Florida’s experiment with personalized accounts that help parents meet the educational needs of their special needs children is only beginning. In coming years, it could support a key priority for the incoming president of the state senate: Helping more of those children gain access to a college education.
Senate President Andy Gardiner told a room full of education advocates and pro-reform lawmakers in Washington D.C. Thursday that he wants to work with colleges and universities to expand higher education options for special needs students. He hopes parents who use Personal Learning Scholarship Accounts for special needs students will be better able to take advantage of those options.
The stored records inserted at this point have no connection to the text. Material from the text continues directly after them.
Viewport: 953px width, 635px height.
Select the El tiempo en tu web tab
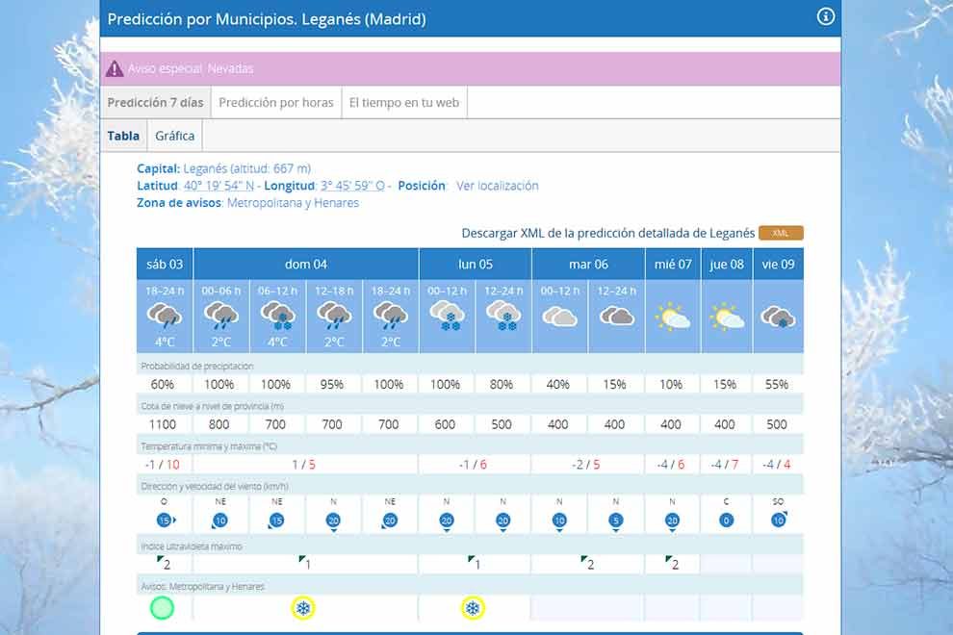coord(403,103)
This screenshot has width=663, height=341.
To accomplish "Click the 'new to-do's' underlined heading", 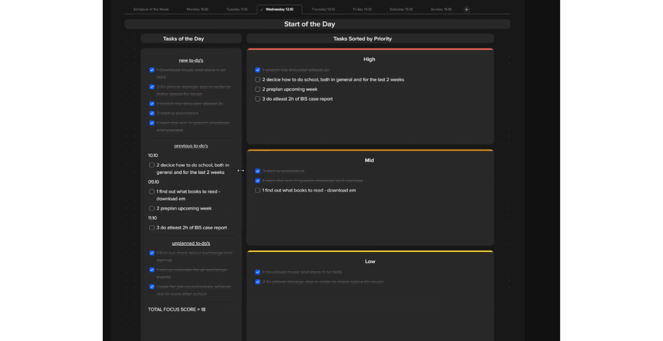I will pos(191,61).
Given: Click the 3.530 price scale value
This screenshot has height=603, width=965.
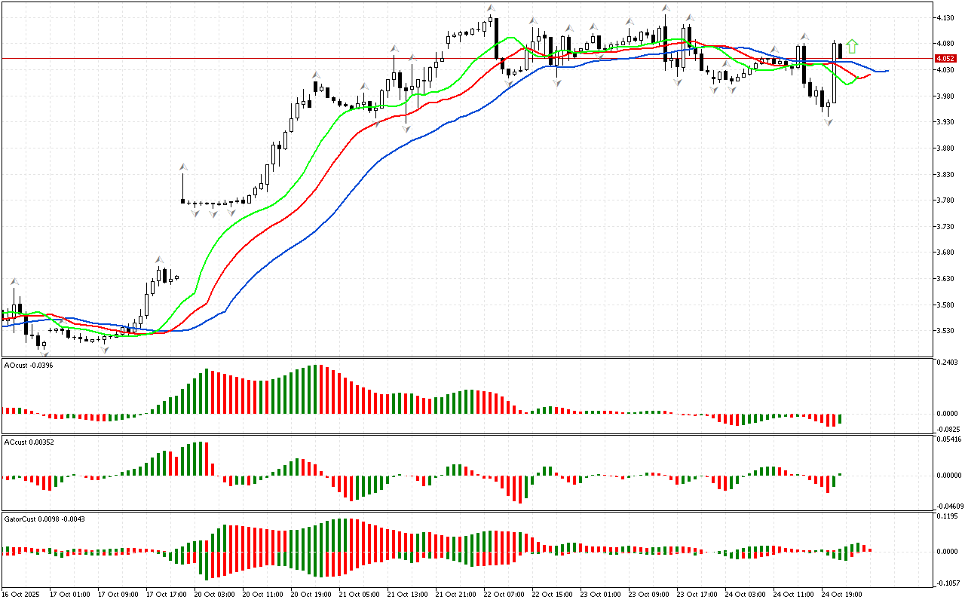Looking at the screenshot, I should 946,331.
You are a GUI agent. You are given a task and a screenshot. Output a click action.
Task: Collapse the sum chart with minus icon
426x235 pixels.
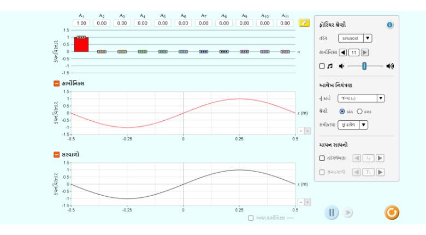click(x=57, y=155)
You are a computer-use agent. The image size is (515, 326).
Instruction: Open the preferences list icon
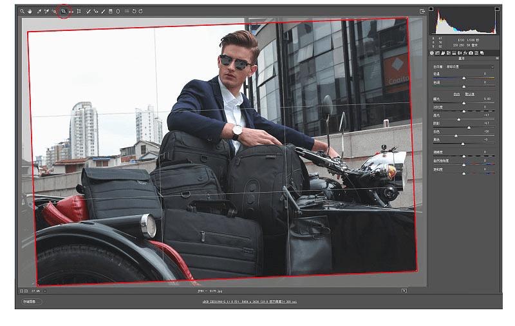[126, 11]
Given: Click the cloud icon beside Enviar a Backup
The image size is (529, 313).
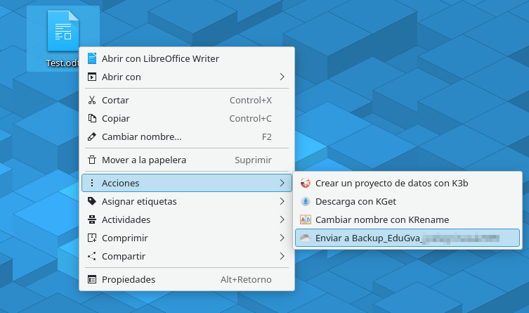Looking at the screenshot, I should [x=305, y=238].

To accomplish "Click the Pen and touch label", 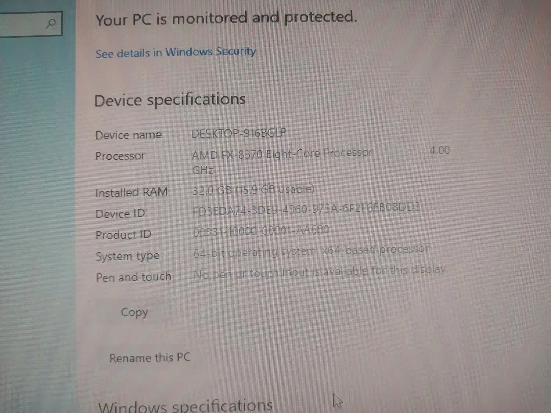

The accounts, created by legislation signed into law this year, allow parents of students with specific special needs to use state education funds to pay for a mix of private school tuition, therapies, home-school curriculum, and other educational expenses. They can also use the accounts to start saving for college. The program is administered by organizations like Step Up For Students, which co-hosts this blog.
Gardiner, who is the father of an 11-year-old with Down syndrome, said college often seems out of reach for parents of special needs students. They must overcome a belief that “in the eyes of society, they’re not going to be able to get to that point.”
“We’ll come forward with a plan for a post-secondary option for individuals — not with disabilities, but unique abilities,” he said during a panel discussion at the Foundation for Excellence in Education’s annual summit.